While at the Académie he met one of its teachers, famed American sculptor Augustus Saint-Gaudens, who gave Solon further guidance. Back from Paris, Solon gathered awards and commissions for his works depicting Cowboys, Native Americans, and life in the Old West. He established a studio in New York City, where he founded the School of American Sculpture in 1920; he lectured and taught there until his untimely death at the age of fifty-three in 1922.

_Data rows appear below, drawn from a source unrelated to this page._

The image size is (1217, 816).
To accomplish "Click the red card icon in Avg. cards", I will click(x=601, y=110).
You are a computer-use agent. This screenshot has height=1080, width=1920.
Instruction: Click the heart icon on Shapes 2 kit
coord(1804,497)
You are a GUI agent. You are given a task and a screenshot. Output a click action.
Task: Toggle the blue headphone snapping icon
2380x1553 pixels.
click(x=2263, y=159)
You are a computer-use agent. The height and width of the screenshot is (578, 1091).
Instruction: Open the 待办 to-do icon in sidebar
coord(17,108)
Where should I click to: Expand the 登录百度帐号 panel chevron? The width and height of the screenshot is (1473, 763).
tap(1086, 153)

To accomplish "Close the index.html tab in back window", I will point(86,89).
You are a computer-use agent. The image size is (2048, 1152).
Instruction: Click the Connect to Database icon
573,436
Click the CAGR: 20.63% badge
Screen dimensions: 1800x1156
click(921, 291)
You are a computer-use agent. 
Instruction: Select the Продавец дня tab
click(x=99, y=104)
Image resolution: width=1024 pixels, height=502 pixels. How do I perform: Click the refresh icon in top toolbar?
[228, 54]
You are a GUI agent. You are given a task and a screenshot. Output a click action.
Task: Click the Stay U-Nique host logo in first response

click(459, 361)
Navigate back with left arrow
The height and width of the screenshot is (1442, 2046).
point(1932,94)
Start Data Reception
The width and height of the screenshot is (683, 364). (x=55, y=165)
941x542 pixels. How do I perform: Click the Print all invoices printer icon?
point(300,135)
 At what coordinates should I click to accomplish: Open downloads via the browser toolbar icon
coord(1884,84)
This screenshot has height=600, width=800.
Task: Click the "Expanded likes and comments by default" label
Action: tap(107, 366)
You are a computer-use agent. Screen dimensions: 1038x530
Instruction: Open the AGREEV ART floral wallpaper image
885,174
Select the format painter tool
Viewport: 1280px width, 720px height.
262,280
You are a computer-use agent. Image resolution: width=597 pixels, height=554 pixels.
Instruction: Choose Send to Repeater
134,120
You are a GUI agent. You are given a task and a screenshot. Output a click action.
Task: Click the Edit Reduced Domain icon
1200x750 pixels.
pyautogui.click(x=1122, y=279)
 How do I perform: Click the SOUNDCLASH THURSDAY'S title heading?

Public statues like Cowboy at Rest and the Bucky O’Neill Monument, are impressive, and not just for the skills possessed by the artist. They’re a testament that Americans appreciate art that speaks to them directly in a visual language they understand—elite opinion be damned. They also preserve the nation’s history, which might be the biggest bug-a-boo to the memory-erasing mobocracy that have vandalized public statues coast to coast.

Solon Hannibal Borglum, America’s first cowboy sculptor, left the people of his country something that can’t be uprooted or broken. And for that I thank Arizona.